**本文の抜粋:**
┌──

2014/08/04

憧れの五能線(その6)…大間崎・薬研温泉

恐山を出て、次に向かった先は下北半島の北の端の岬、大間崎(北緯41度33分、東経140度55分)です。この大間崎はさすがに本州最北端に突き出た岬、目の前前方から右手方向には津軽海峡、反対の左手方向には陸奥(むつ)湾が広がっています。晴れていると、北の方角、17km先に北海道の函館の景色が見えるのですが、この日は“やませ”が吹いていて霧がかかり、残念ながら北海道は見えませんでした。

大間崎2
大間崎3
大間崎4


大間崎のあたりには灯台と土産物屋さんが数店開いているくらいで、他には何にもありません。周囲の雰囲気は、まさに“さいはて”、ドが付くくらいの演歌の世界です。石川さゆりさんの名曲「津軽海峡、冬景色」、吉幾三さんの「雪国」、八代亜紀さんの「舟唄」…、幾らでも頭の中で浮かんできては何度もリフレインを繰り返します。恋に破れた人はこんな寂しいところまで流れていくものなのでしょうか。なにもそこまで思い詰めなくてもいいのに…って、私はお節介にもそう思います。

└──

**提供された記録:**
┌──

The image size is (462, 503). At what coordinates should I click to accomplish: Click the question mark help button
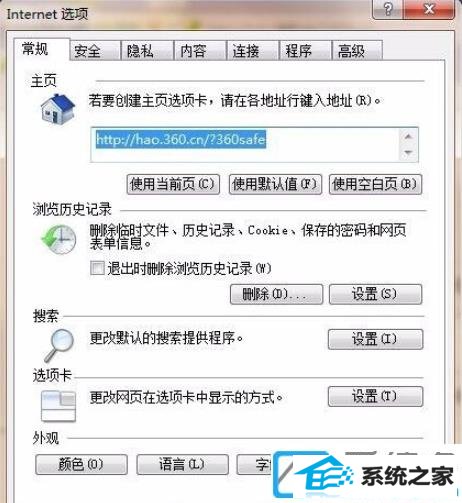tap(388, 9)
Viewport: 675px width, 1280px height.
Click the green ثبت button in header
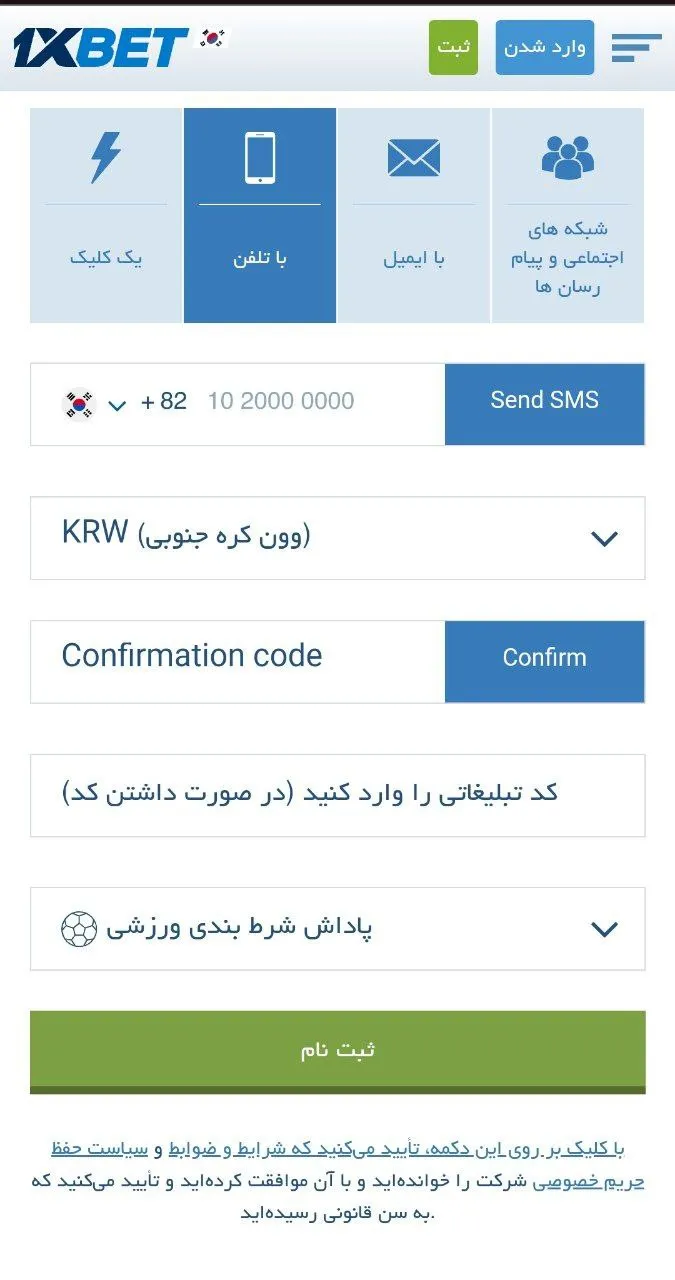pyautogui.click(x=453, y=48)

└──

**課題の内容:**
1 > 抜粋では、晴れた日に大間崎から北の方角に見える函館までの距離は何kmとされていますか。
2 > 上の記録の行を依頼文も含めてすべてもう一度書き出し、答えにある座標の数値をそれぞれ141増やしてください。画像は答えに含めないでください。

**各課題の解答:**
1 > 17kmです。

2 >
The image size is (462, 503). At what coordinates should I click to accomplish: Click the question mark help button
tap(529, 150)
Viewport: 675px width, 1280px height.
Click the green ثبت button in header
pyautogui.click(x=594, y=189)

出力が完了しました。